» **TASK DETAILS**:
Please copy each of the following entries word for word, leaving the pictures out of your copy.

» **PROVIDED ENTRIES**:
* * * *

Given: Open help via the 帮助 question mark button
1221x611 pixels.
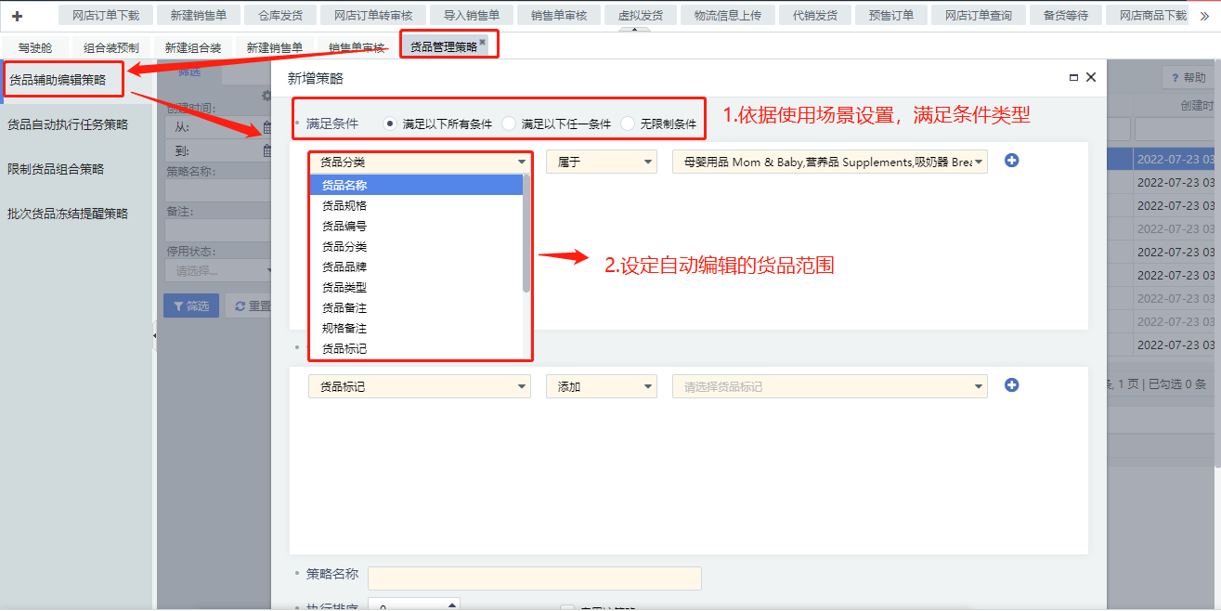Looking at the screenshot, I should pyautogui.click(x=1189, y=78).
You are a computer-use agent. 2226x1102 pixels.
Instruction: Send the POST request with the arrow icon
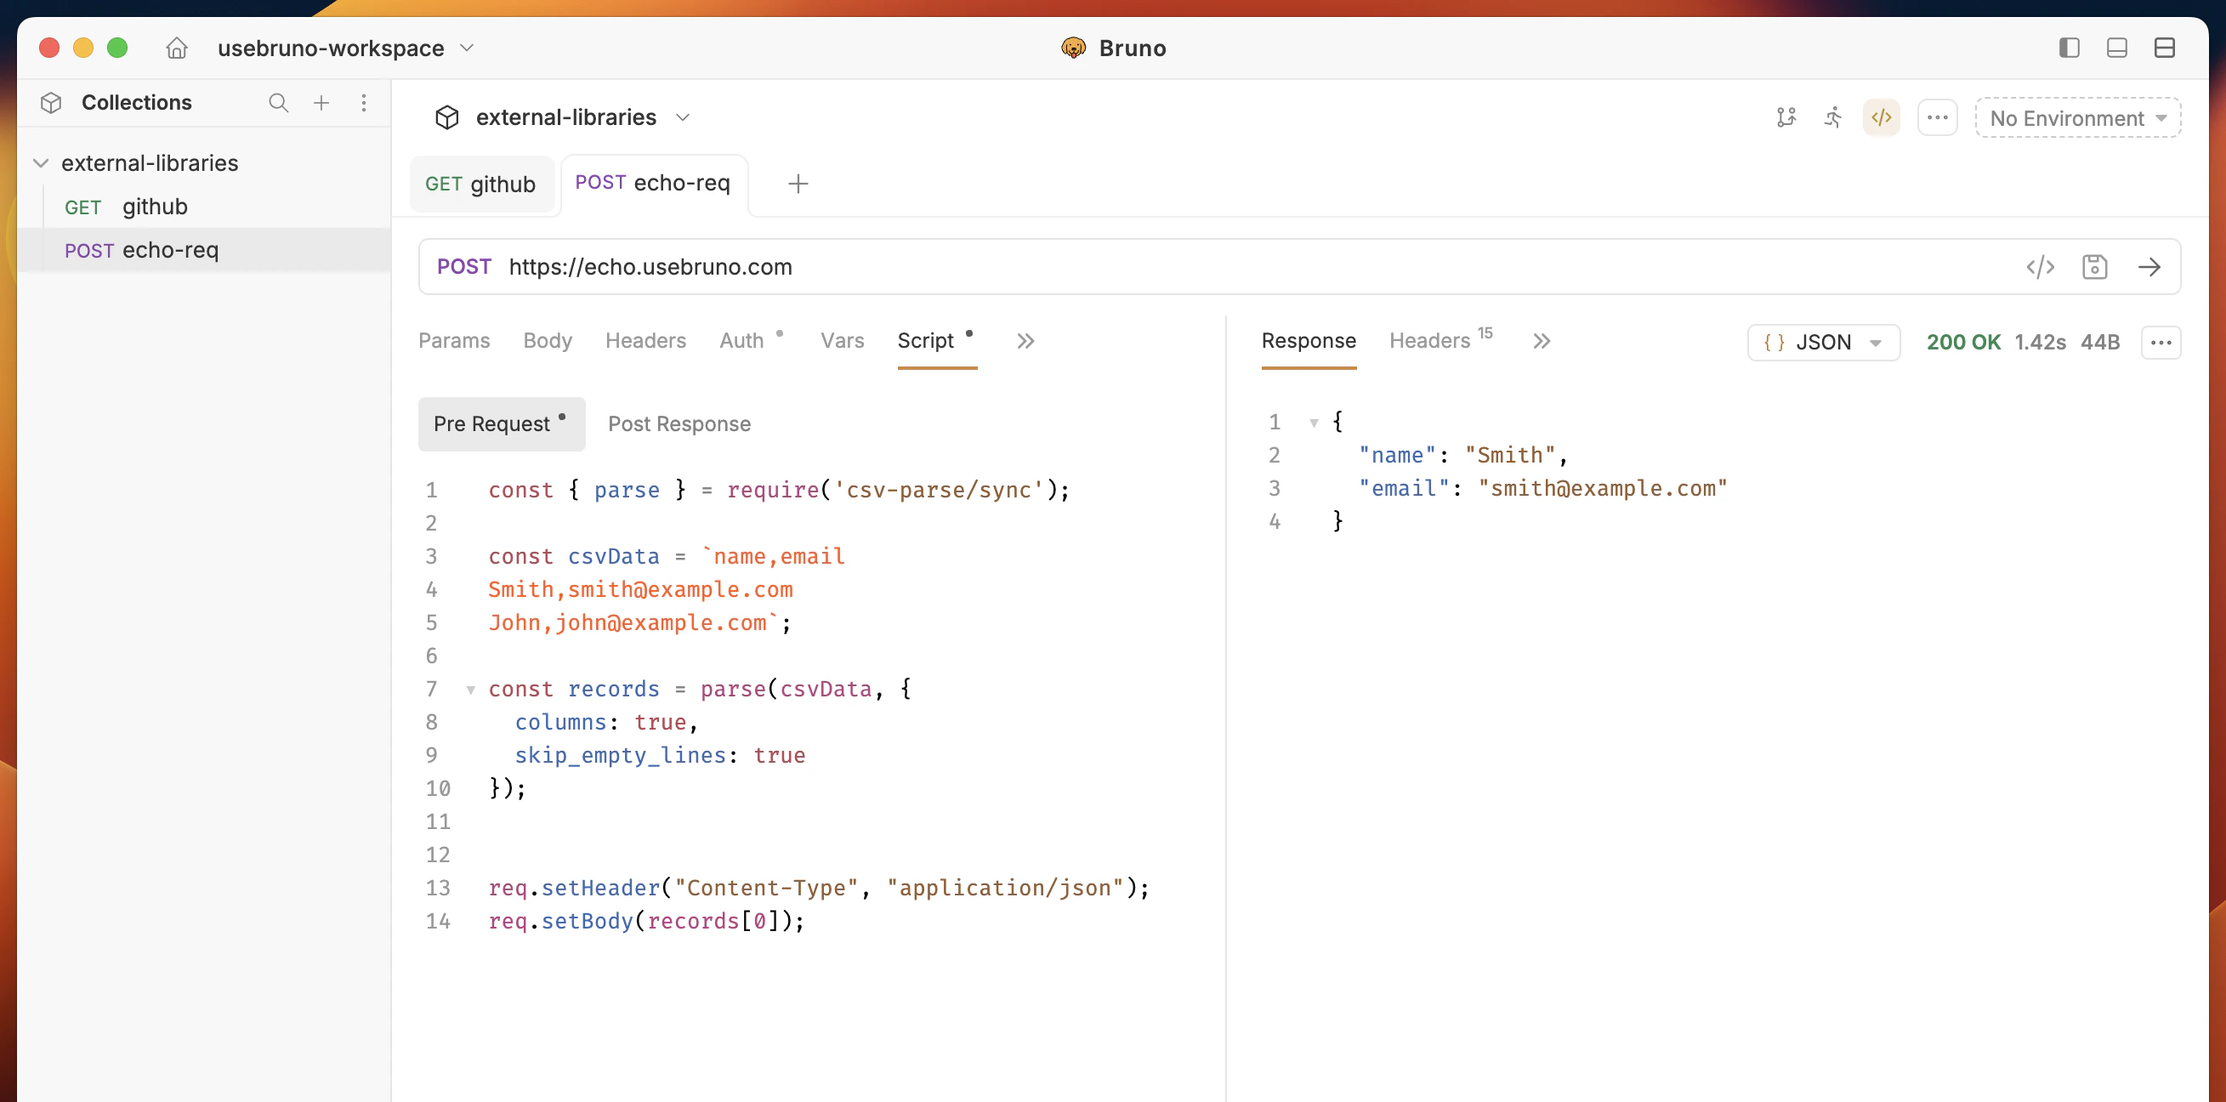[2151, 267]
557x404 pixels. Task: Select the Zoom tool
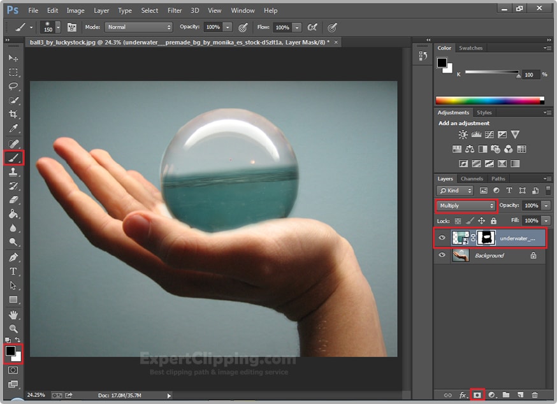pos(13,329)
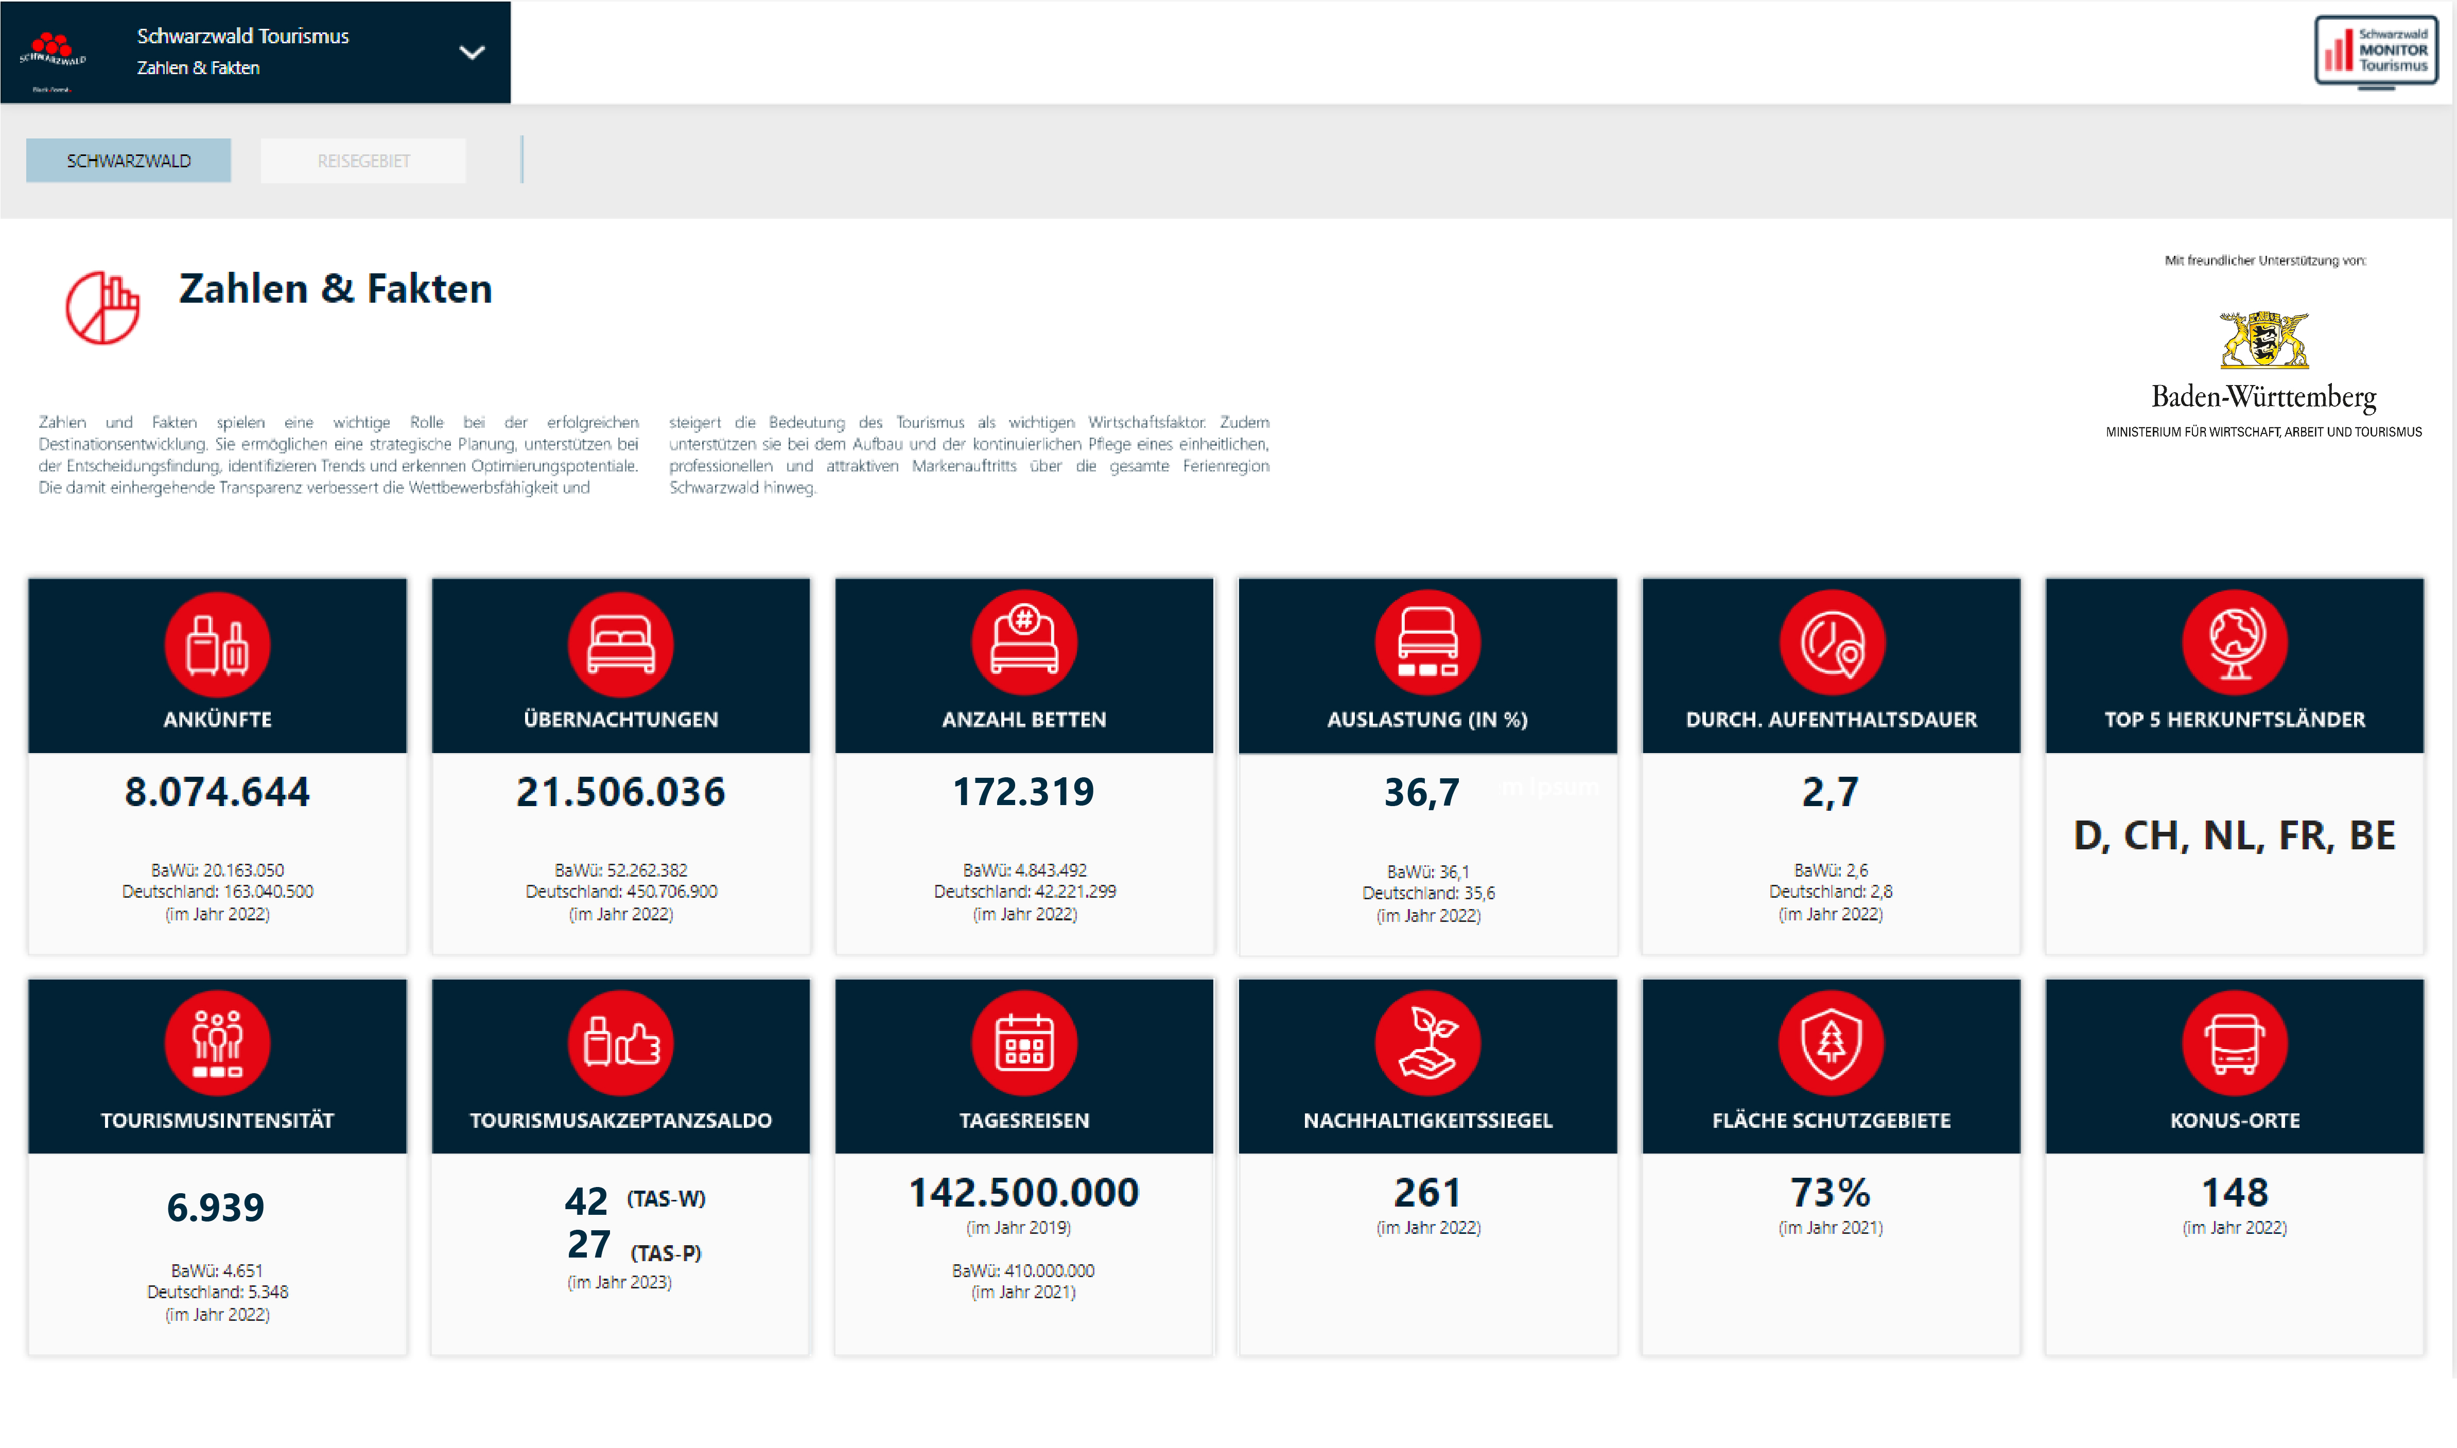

* * * *

» **EXERCISE SOLUTION**:
Given: Open help via the 帮助 question mark button
1221x611 pixels.
Looking at the screenshot, I should pyautogui.click(x=1189, y=78).
You are a computer-use agent. 2226x1102 pixels.
Instruction: Send the POST request with the arrow icon
[2151, 267]
557x404 pixels. Task: Select the Zoom tool
pos(13,329)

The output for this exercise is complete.